Staying safe during the pandemic has extended beyond masks and physical spacing and into our homes. We're adapting our personal spaces to reduce our exposure to the coronavirus. Some trends like home offices are now common, but one may surprise you.

No touch tech

Smart homes are growing in popularity, especially no touch technology. Controlling lights and appliances via voice-activation helps avoid touching surfaces, especially in the kitchen and bathroom. Sensor-controlled lights and taps, more commonly seen in public spaces before the pandemic, are now popular in homes. Smart systems with indoor air quality management are also increasingly popular.

Indoor air quality

The coronavirus and other germs can easily spread through the air. Spending more time at home in smaller spaces and with others has created more demand for air purifiers, ranging from stand-alone models to sophisticated smart systems. Open windows are an easy option in warmer months, but other air freshening methods are needed when the temperature drops outside. There’s a wide variety of air purifiers that may help. Many have specific designs to reduce airborne irritants like allergens, dust, and pet dander. 

Bidet attachments

The bidet toilet attachment has made inroads in the North American market due to the pandemic. When toilet paper was scarce, these attachments gained popularity as a sanitary alternative. Using comparably less water than it takes to produce toilet paper, the bidet is also seen as environmentally friendly. Toilets with built-in bidets may be more affordable sooner than we think.

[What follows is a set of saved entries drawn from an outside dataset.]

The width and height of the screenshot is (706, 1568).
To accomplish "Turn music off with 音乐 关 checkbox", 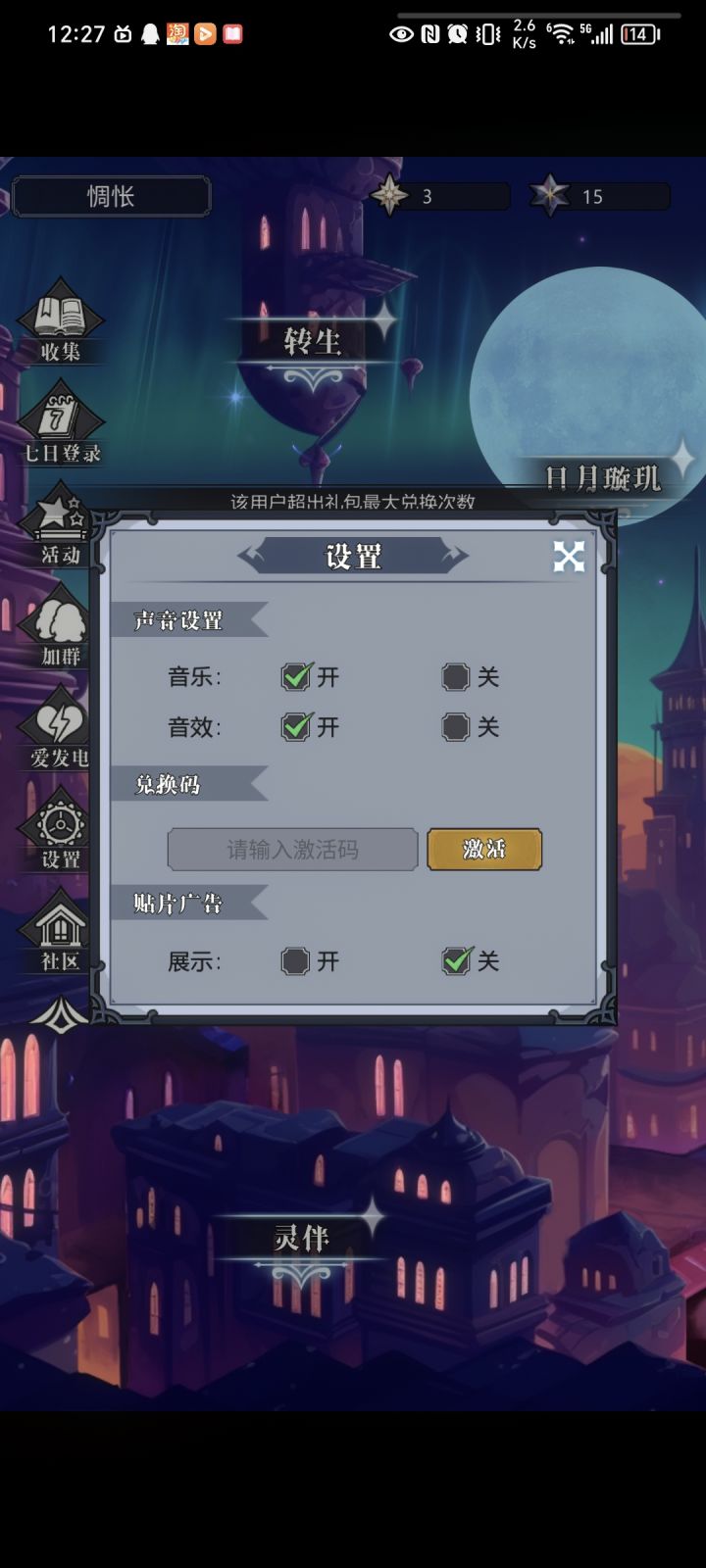I will (455, 676).
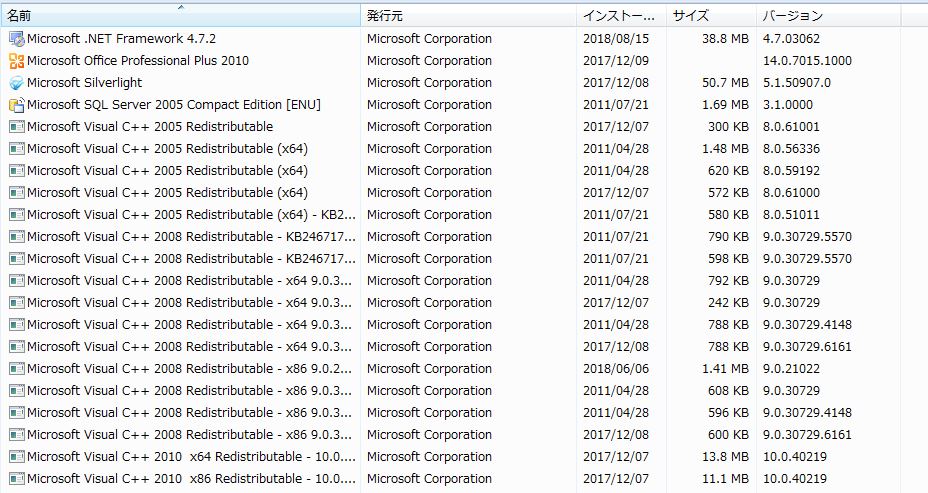Click the Microsoft Silverlight icon
The image size is (928, 493).
tap(16, 83)
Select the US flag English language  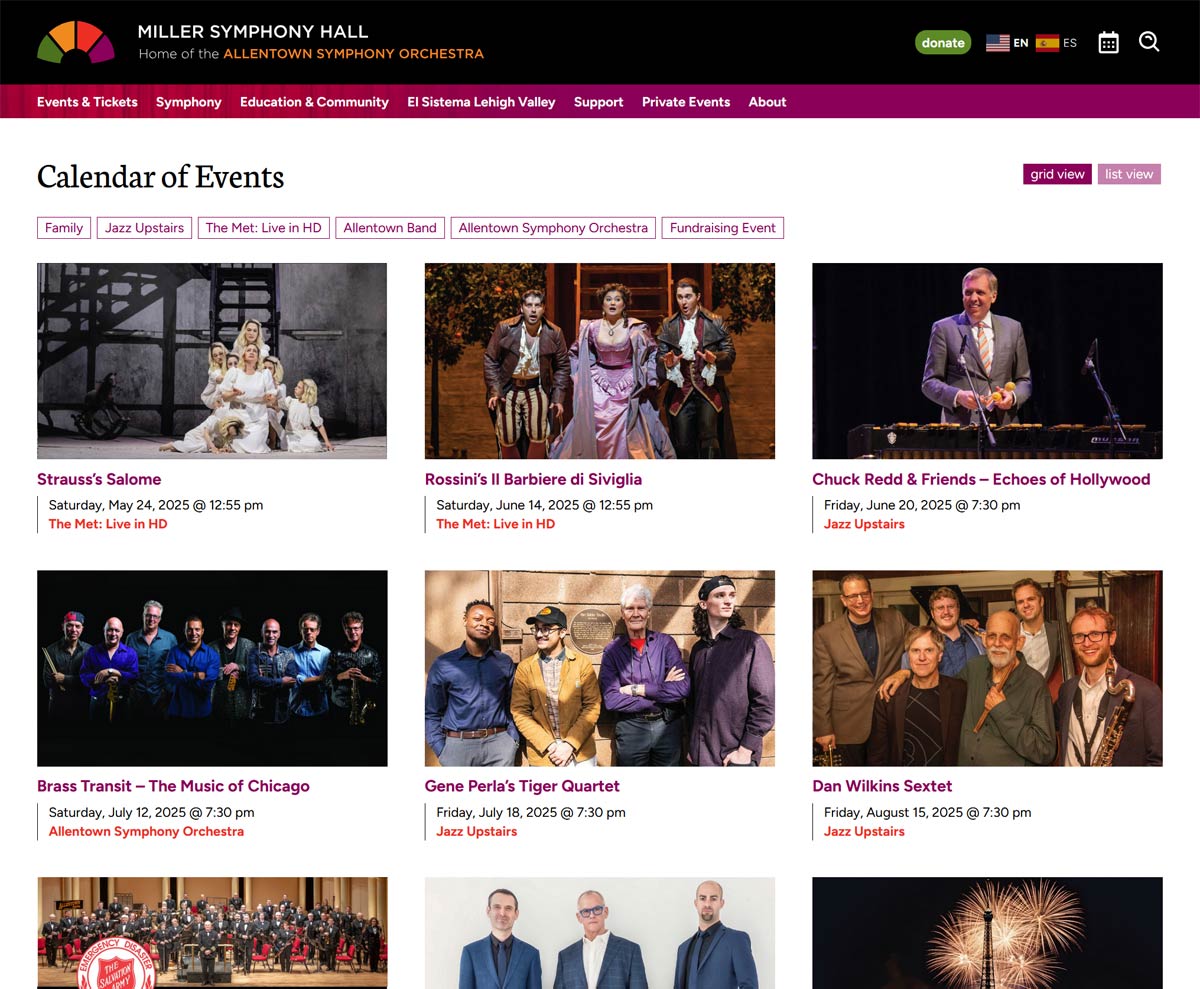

Outdoor space more important

Connecting to the outdoors is important for our mental health. This is especially true for those living in apartments and townhouses. Demand for balconies, renovations opening rooms to the outside, and enlarging windows are increasing. Balconies and smaller spaces provide an important sense of calm when you add comfy chairs, plants, and water features. When temperatures drop, get a front seat to the outside and create a reading seat by framing a window with bookshelves on either side, and adding a cushioned storage unit or bench in between. 

Home offices

Working remotely, usually from home, is more embedded in our work lives than ever before. Home offices, once considered a luxury, are now becoming more popular. Requests for purpose-built offices with systems capable of handling remote work and a professional backdrop for video meetings have grown. If you don’t have the space for a dedicated office, consider a minor renovation of your current space to upgrade your technology and professional needs.